2020: Clean Harbors was ordered to pay $790,000 in federal and state fines for repeated violations of federal and state law, including burning PCBs and mercury, keeping storage containers in poor condition, and mixing incompatible hazardous chemicals that resulted in repeated fires. Inspectors noted that over the previous nine years they had seen hazardous waste slopped out of containers, rusty containers, and leaking lines in the facility. At least four times, inspectors found hazardous chemicals leaking into the air at the facility. In one case, VOCs (volatile organic compounds) had been continuously released into the air for two months out of a pressure valve. The settlement also noted a number of administrative and procedural failures, including failure to properly account for 18 fires at the facility.

2021: In February, Clean Harbors began storing hazardous waste in temporary containers because it claimed the unusually cold weather had caused a slowdown and backup at the site. Nebraska gave them permission to do so for 90 days, but the storage continued past the deadline–Clean Harbors claimed scheduled maintenance slowed them down and covid re-openings were causing a deluge of waste to arrive at the facility. Nebraska has given them until the end of the year to get into compliance, which, if met, would mean almost a year of hazardous waste storage in temporary containers not provided for in their permit. (See the story we broke about Alvo, Nebraska, for another example of Ricketts’s Department of Environment and Energy giving generous and extendable deadlines to polluters.)

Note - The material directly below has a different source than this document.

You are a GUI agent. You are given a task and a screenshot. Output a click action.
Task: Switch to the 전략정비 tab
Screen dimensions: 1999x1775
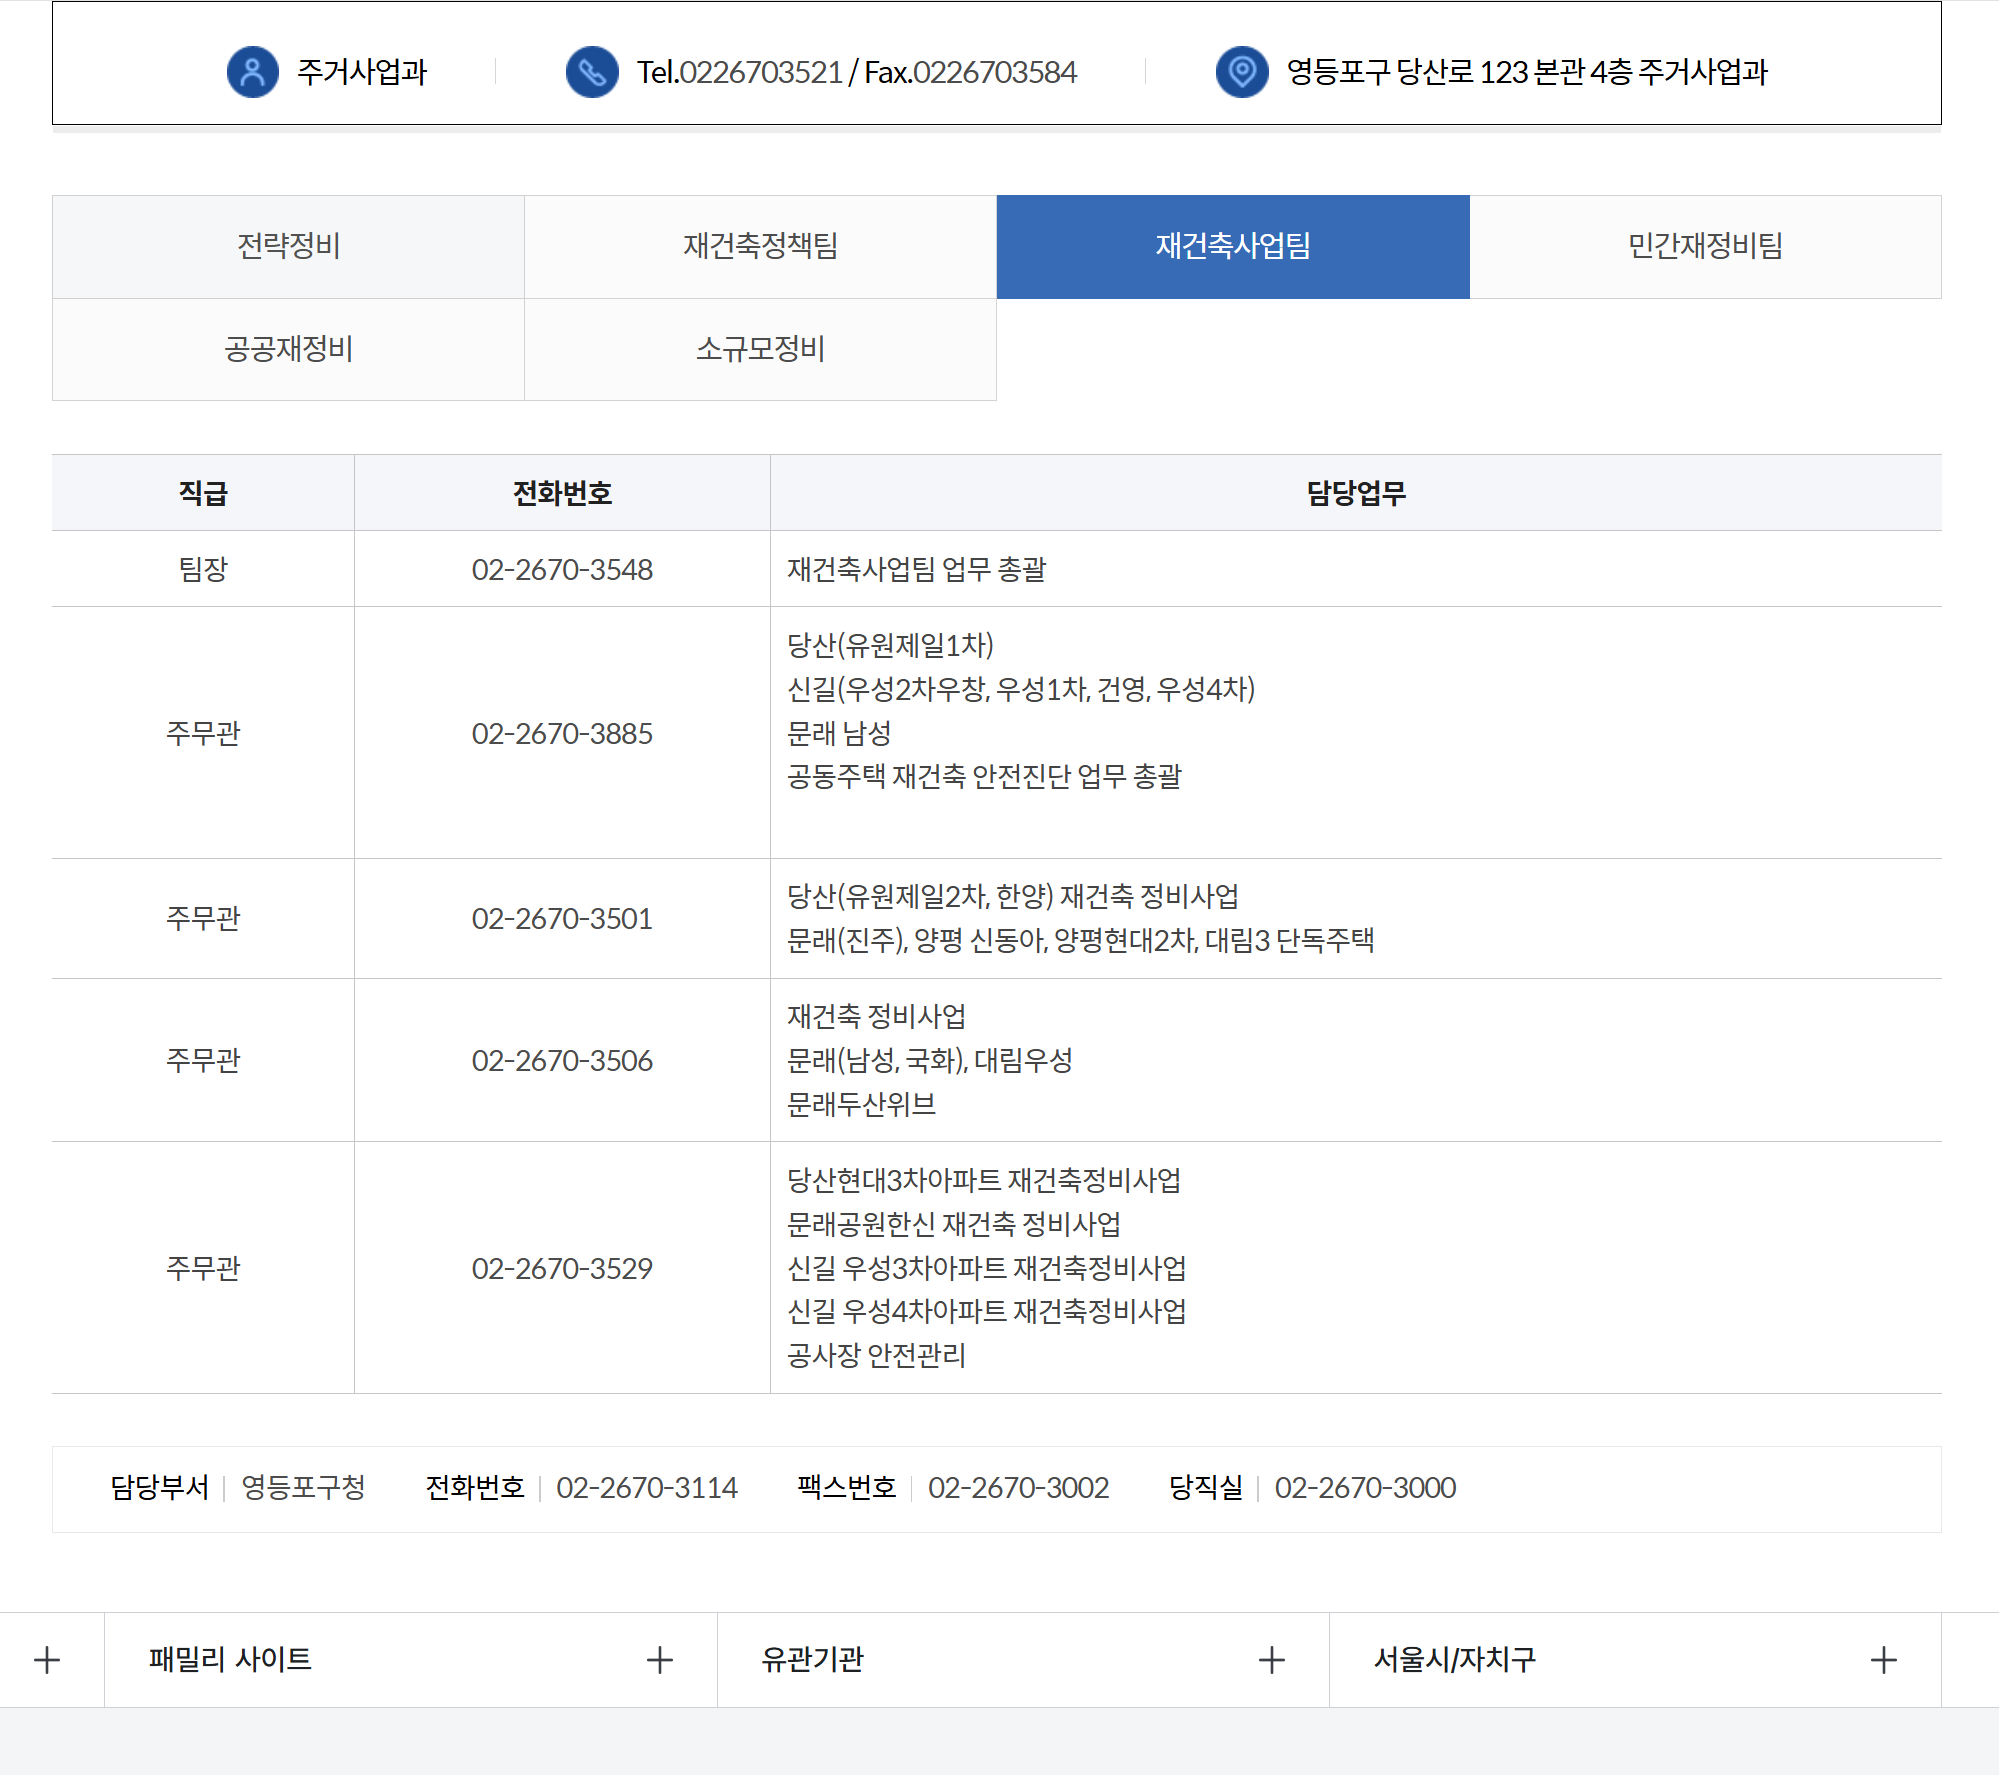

2021: Clean Harbors is the lead contractor in cleaning up the environmental disaster in Mead, Nebraska. Several agricultural corporations whose waste comprised much of the disaster in Mead entered into a voluntary agreement to pay for the site cleanup, though they admit no fault.

State Senator Carol Blood has pushed the Nebraska Department of Environment and Energy to explain how the disaster in Mead escaped enforcement and why the public should trust Clean Harbors to clean it up.

Some state senators have sounded the alarm about the many loopholes in Nebraska law that have allowed the disaster in Mead to develop. Senator Carol Blood seems to be the only Nebraska leader who has specifically asked–among many other important important questions–why the state has entrusted this job to a company with Clean Harbors’ record. NDEE did not answer that question when they responded to her.

Overall, NDEE’s defense of the slow-moving trainwreck that happened in full view in Mead is that they only have the power to respond, not prevent, and that their response is limited to a slow-growing pile of documentations of violations before any true powers of enforcement kick in. Certainly this seems to have been true of Mead and Alvo, and there’s reason to believe it’s also true of Clean Harbors.

State and federal regulations set a low bar. Agencies have enforcement powers that are slow and weak. If a company sets up shop in a remote area where many residents will turn a blind eye to the abuses of a significant employer, it seems they can continue to poison our state while funneling money into corporate pockets for an indefinite amount of time. In the case of Mead, corporate polluters are voluntarily paying–pardon me if I am highly skeptical of their largesse–one notorious offender in Nebraska to clean up the mess of another.

Clean Harbors Founder and CEO Alan McKim receives millions in bonuses for hitting all of the publicly traded company’s benchmarks despite the fact that the company’s Nebraska incinerator is a “significant noncomplier” with the EPA.

Between his salary, bonuses, and other perks, Clean Harbors’ CEO and founder Alan McKim currently appears to make about four million dollars a year. He lives in Massachusetts, the state that wouldn’t allow his incinerator. We live in Nebraska, where anything goes as long as corporations want it, a town with a declining population welcomes toxic jobs, and our state government continues to fail.